__Extracted text__

= = =

This perspective is perfectly in line with the work of Otto Warburg, winner of the Nobel Prize in Medicine in 1931, who showed that cancer cells have a particular metabolism: they are heavily dependent on glucose and prefer anaerobic glycolysis — a primitive, inefficient mode of energy production that produces a lot of lactic acid — even in the presence of oxygen. Warburg had concluded that cancer was linked to a metabolic dysfunction of cells.
Gernez goes further by explaining why this dysfunction occurs and, above all, how the organism can correct it. He made a crucial observation: a mutant cell is not resistant. On the contrary, it is fragile, unstable, and vulnerable to the slightest change in its environment. An acidic environment easily destroys it.
This is where the genius of his understanding comes into play. If cancer cells are fragile and dependent on glucose, then all that is needed is to create the metabolic conditions that deprive them of their fuel and make their environment hostile. How? Through sequential fasting and strategic calorie restriction.

= = =

From the passage on cancer cell metabolism, extract the part that opens with the words containing "Gernez goes further" and closes with "strategic calorie restriction.". The listing comes from a source unrelated to the passage on cancer cell metabolism.

= = =

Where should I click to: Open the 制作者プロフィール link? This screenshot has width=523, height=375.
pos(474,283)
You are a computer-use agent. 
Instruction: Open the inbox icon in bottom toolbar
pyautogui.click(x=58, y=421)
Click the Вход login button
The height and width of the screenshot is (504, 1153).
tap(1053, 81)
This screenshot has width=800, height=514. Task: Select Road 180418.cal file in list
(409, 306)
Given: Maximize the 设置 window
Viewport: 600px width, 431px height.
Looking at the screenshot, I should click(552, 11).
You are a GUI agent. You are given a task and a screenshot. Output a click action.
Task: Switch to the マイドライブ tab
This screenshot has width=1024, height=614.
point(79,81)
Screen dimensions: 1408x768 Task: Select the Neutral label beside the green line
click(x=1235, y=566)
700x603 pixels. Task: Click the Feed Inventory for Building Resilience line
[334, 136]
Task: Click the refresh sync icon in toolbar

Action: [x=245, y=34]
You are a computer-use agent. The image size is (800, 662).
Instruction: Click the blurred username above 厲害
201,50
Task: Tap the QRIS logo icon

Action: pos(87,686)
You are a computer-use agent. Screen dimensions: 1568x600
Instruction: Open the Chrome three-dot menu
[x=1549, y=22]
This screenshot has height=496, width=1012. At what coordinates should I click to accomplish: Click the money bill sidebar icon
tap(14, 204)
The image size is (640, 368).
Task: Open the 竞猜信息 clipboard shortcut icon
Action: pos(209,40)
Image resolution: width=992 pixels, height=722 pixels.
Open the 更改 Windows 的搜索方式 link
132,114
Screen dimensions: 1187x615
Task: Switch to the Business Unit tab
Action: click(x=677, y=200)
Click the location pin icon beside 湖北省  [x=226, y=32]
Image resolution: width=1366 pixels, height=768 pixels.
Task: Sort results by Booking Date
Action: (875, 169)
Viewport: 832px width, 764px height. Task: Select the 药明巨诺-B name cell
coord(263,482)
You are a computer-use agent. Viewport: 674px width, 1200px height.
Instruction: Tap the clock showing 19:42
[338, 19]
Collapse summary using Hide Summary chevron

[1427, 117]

= = =

__Task solution__
Gernez goes further by explaining why this dysfunction occurs and, above all, how the organism can correct it. He made a crucial observation: a mutant cell is not resistant. On the contrary, it is fragile, unstable, and vulnerable to the slightest change in its environment. An acidic environment easily destroys it.
This is where the genius of his understanding comes into play. If cancer cells are fragile and dependent on glucose, then all that is needed is to create the metabolic conditions that deprive them of their fuel and make their environment hostile. How? Through sequential fasting and strategic calorie restriction.